_TASK TO COMPLETE_
From the listing below, pull out every line where the string "computer" appears.
START MATERIAL FOR THE TASK
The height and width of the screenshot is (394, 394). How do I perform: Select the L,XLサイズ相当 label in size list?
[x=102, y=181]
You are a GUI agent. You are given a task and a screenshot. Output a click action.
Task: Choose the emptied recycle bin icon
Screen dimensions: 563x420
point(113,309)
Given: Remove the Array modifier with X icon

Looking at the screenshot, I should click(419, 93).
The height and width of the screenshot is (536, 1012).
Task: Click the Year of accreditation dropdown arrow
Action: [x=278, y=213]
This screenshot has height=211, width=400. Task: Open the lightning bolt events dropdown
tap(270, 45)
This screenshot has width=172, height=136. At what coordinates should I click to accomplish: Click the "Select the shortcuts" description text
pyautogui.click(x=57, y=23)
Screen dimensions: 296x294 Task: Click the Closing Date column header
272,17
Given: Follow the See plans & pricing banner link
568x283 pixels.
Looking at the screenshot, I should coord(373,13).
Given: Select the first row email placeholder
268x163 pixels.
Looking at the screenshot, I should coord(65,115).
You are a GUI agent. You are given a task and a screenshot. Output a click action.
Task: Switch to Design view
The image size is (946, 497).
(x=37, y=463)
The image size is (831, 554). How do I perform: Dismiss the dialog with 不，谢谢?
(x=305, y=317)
END MATERIAL FOR THE TASK
START MATERIAL FOR THE TASK
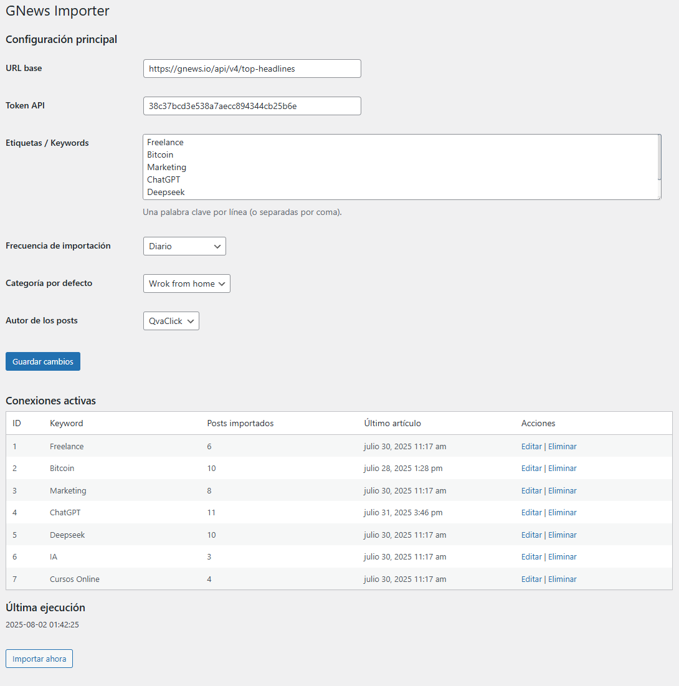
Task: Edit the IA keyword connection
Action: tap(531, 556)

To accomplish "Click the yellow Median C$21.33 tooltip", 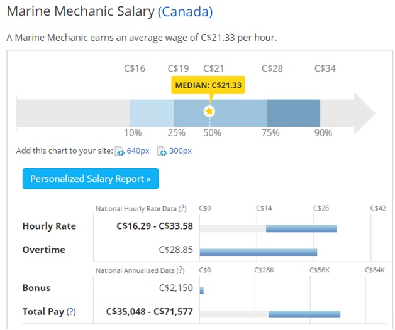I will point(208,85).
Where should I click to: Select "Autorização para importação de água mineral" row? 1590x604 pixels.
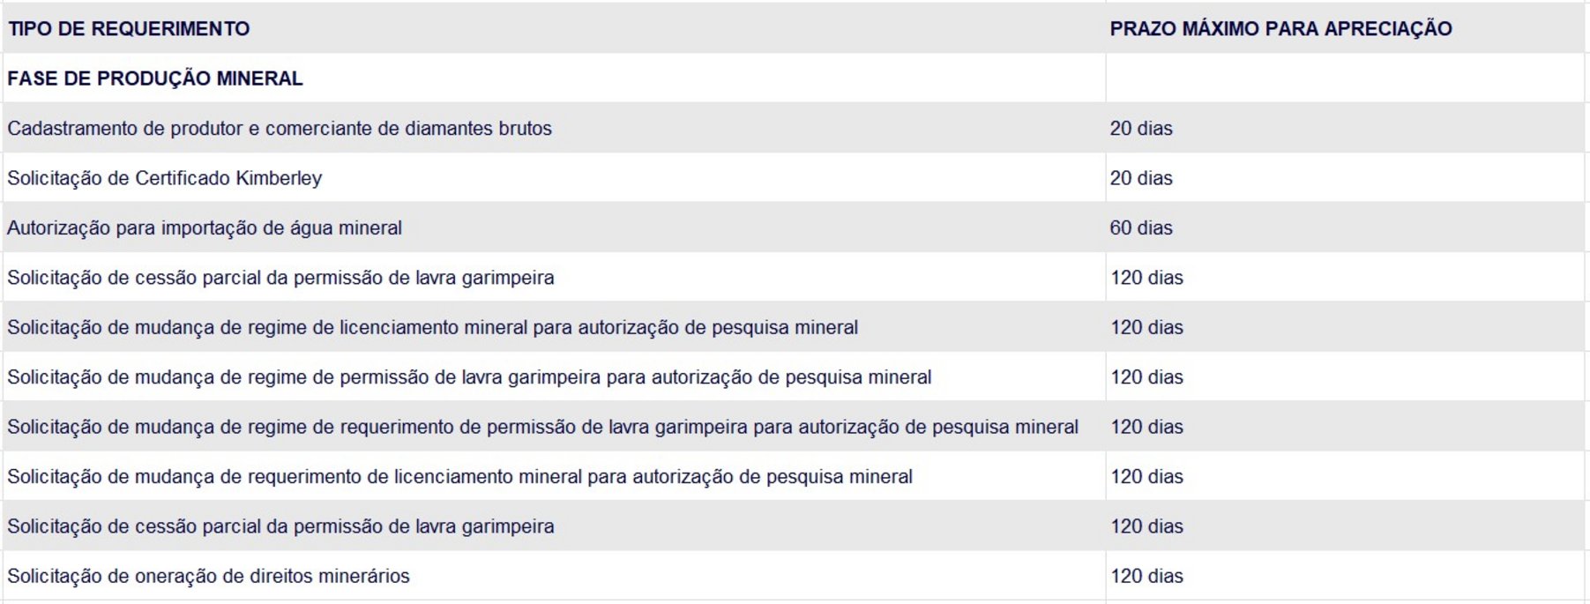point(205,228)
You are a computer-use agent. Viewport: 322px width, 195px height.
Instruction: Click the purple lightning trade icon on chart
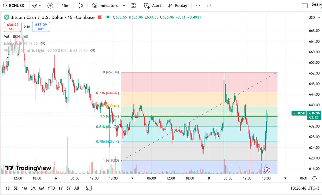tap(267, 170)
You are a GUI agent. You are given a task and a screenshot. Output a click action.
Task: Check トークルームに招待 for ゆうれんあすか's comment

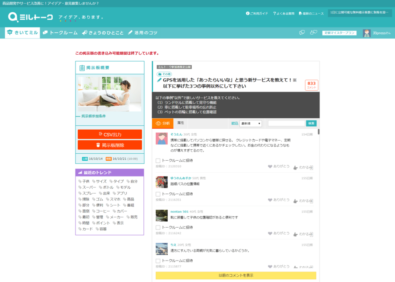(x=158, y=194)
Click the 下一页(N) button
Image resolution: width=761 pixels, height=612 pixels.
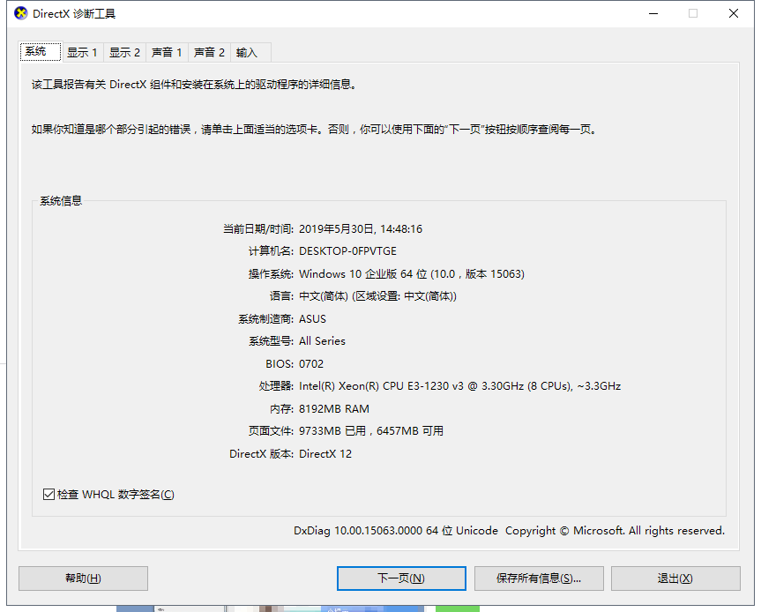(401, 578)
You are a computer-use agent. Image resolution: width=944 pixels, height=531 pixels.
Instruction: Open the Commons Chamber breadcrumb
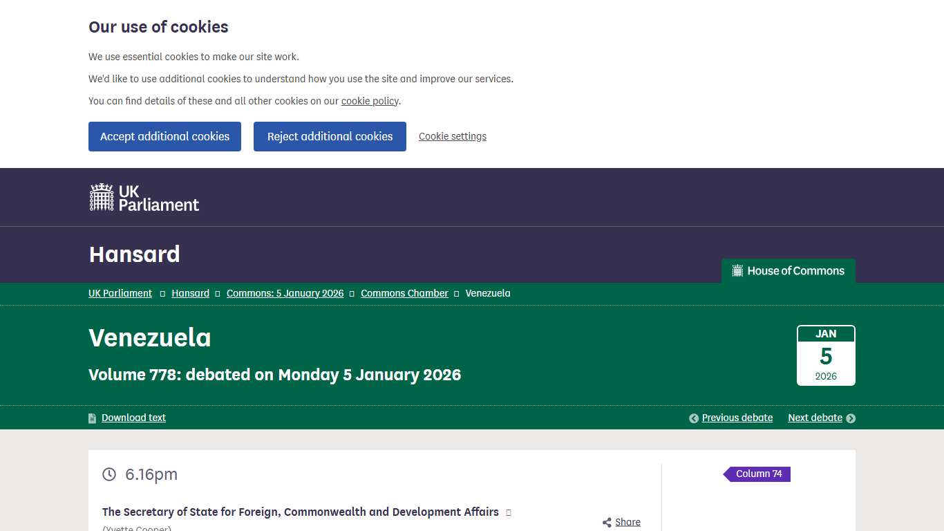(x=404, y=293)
END MATERIAL FOR THE TASK
_TASK SOLUTION_
You are a computer-use agent. Viewport: 322px width, 195px height.
You are a computer-use agent. Image resolution: width=944 pixels, height=531 pixels.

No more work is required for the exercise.